Supported Audio Formats

What type of media files does Cobalt Transcribe support?

Cobalt Transcribe supports common media formats, such as WAV, MP3, FLAC, Ogg and audio encoding like PCM, mu-law, and a-law. Raw audio format is also supported.

My audio source is 48kHz/44.1kHz. Does Cobalt Transcribe support that?

Yes, we resample the audio to an appropriate sampling rate automatically. Please note that our default sampling rates are 16kHz for wideband models and 8kHz for telephony models. Accuracy improvements for higher sampling rates (than 16kHz) are minimal, and not generally worth the associated increase in data rates and data transfer requirements, or the additional overhead for resampling.

API and Integration

How do I test Cobalt Transcribe?

We are happy to offer free trials under a software evaluation license of Cobalt Transcribe with all available features. Typically, our software evaluation licenses are for a period of 30 days. To get started with Cobalt Transcribe, please check the quick start.

Please try our Cobalt Transcribe Speech Recognition Demo for simple evaluation purposes. This demo server is for testing and demonstration purposes only and is not guaranteed to support high availability or high volume.

Which SDKs are available to integrate Cobalt Transcribe into my project?

Cobalt Transcribe uses gRPC to define its APIs.

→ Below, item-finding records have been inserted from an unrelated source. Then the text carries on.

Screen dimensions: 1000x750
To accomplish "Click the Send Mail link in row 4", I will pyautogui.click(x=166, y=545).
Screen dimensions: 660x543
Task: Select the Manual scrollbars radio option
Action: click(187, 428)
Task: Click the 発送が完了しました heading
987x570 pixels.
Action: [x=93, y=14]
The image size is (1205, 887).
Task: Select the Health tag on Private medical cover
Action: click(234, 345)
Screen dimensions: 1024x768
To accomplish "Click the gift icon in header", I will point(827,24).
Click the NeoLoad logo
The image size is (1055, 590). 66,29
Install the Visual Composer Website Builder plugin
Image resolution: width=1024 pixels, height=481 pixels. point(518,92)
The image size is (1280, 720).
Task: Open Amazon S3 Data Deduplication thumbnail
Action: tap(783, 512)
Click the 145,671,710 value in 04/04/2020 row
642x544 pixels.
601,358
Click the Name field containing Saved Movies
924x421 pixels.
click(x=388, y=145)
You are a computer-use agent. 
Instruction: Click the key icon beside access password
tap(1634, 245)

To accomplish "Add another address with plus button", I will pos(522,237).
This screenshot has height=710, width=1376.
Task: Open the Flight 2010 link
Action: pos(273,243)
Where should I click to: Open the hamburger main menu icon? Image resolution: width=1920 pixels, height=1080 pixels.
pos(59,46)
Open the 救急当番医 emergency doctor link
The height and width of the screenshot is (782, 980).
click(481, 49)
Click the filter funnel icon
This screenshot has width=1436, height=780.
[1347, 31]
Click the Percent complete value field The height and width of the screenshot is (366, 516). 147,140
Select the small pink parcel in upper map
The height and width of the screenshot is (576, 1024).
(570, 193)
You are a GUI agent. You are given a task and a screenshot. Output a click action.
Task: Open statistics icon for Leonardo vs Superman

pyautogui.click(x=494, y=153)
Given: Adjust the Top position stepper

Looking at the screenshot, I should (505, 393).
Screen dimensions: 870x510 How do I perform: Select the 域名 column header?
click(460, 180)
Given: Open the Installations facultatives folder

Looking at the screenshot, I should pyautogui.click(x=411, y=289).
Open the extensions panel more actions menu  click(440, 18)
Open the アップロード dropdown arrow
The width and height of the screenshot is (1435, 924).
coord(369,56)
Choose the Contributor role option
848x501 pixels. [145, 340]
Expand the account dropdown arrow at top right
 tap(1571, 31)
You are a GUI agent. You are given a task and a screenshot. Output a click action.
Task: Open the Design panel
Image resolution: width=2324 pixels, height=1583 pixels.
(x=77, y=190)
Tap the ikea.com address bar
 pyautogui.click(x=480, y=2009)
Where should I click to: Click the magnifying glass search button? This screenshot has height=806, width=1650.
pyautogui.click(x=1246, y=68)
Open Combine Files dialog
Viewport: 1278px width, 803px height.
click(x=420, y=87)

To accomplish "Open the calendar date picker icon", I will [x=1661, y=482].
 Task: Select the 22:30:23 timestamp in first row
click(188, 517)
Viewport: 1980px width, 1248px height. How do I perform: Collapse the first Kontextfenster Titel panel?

The API is defined as a protobuf schema, and grpc tools can be used to generate client SDKs in several languages, including Python, Go, C++, Java, C#, etc.

Can I use my own models with Cobalt Transcribe?

Cobalt Transcribe models are trained on thousands of hours of data and produce very accurate transcripts over a wide range of different conditions. We provide tools and services that allow our models to be tailored towards your particular use case if additional accuracy is desired. If customers have their own existing Kaldi or wav2vec 2.0 models, Cobalt Transcribe supports the use of those external models.

Product Comparison

What are the benefits of Cobalt Transcribe over other speech-to-text services?

Compared to other services, Cobalt Transcribe offers the following advantages:

You can host the Cobalt Transcribe server on your system locally or in your virtual private cloud. This enables you to keep your data private and secure.
Cobalt Transcribe has low latency. It is particularly useful for embedded devices and real-time applications.
Cobalt Transcribe is highly customizable. Adaptaing the language and acoustic models to your specific terminology will improve performance.
Cobalt’s experienced speech scientists are available to adapt the LM and AM to your target domain for the best recognition results.
The Cobalt Transcribe API supports several outputs: 1-best results, per-word start times and durations, per-word confidences, n-best transcripts, confusion networks, and lattices.